I'll gladly take any of them. One more thing; in this mode, you
*MUST* use a leading minus for "-cvzf". The lazy "cvzf" will *NOT*
work, and throws a misleading error message. See also my post to
Michael about the contents of the CACHEDIR.TAG file.

--
I've seen things, you people wouldn't believe; Gopher, Netscape with
frames, the first Browser Wars. Searching for pages with AltaVista,
pop-up windows self-replicating, trying to uninstall RealPlayer. All
those moments, will be lost in time like tears in rain... time to die.
Re: tar exclude files question [ In reply to ]
On Tuesday, 5 September 2023 23:32:04 BST Walter Dnes wrote:
> On Tue, Sep 05, 2023 at 07:38:54PM +0100, Michael wrote
>
> > Have a look at this page which explains what you need to do:
> >
> > https://bford.info/cachedir/
>
> Thank you! Thank you! Thank you! That page explains that any random
> CACHEDIR.TAG file won't suffice, and why my attempts were all failing.
>
> This file must be an ordinary file, not for example a symbolic link.
> Additionally, the first 43 octets of this file *MUST* *MUST* *MUST*
> consist of the following ASCII header string:
>
> Signature: 8a477f597d28d172789f06886806bc55
>
> Otherwise it wil *NOT* work. This *NOT* mentioned in "man tar".
> https://www.gnu.org/software/tar/manual/tar.html#index-cachedir mentions
> http://www.brynosaurus.com/cachedir/spec.html in passing, which
> redirects to https://bford.info/cachedir/

IKR, it's as if the usage of this mechanism is meant to remain secret and a
test of the patience and detective skills of the user. This is why I
suggested using --exclude=".cache/*" which works the same way - as long as the
cache directory you want to exclude is named ".cache".

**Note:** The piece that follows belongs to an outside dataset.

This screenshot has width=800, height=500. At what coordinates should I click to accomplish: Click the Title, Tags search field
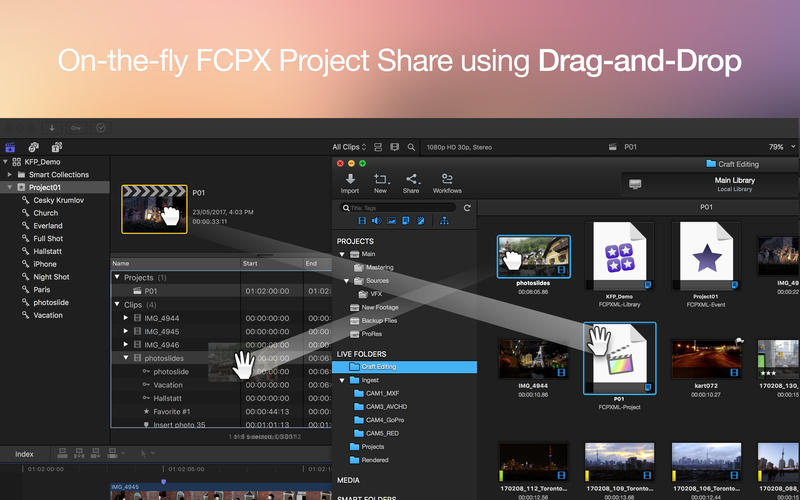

The use of a CACHEDIR.TAG file works for any directory you want to exclude
from the backup, no matter what it is named. If you have a lot of directories
you always want to exclude, then adding the CACHEDIR.TAG file in each of them
is a one time action. Better than having to type all the exclude directives
in the CLI invocation of tar.

On the other hand, using --exclude=".cache/*" will catch any and all ".cache"
directories, wherever they happen to be in the tree.
Re: tar exclude files question [ In reply to ]
On Wednesday, 6 September 2023 00:10:14 BST Walter Dnes wrote:

> I'll gladly take any of them. One more thing; in this mode, you
> *MUST* use a leading minus for "-cvzf". The lazy "cvzf" will *NOT*
> work, and throws a misleading error message. See also my post to
> Michael about the contents of the CACHEDIR.TAG file.

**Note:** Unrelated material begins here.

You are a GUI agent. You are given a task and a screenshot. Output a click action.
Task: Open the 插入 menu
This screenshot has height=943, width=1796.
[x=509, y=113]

Ah, yes, the GNU Vs Unix syntax of tar options. I tend to use the "-" prefix
on options, because I find the GNU style syntax can be quite nuanced. Search
the man page for "Archive format selection" to get an idea.
Re: tar exclude files question [ In reply to ]
On Wed, Sep 06, 2023 at 10:48:29AM +0100, Michael wrote
>
> IKR, it's as if the usage of this mechanism is meant to remain secret
> and a test of the patience and detective skills of the user.

I've filed a documentation bug with bug-tar@gnu.org We'll see what
happens.

--
I've seen things, you people wouldn't believe; Gopher, Netscape with
frames, the first Browser Wars. Searching for pages with AltaVista,
pop-up windows self-replicating, trying to uninstall RealPlayer. All
those moments, will be lost in time like tears in rain... time to die.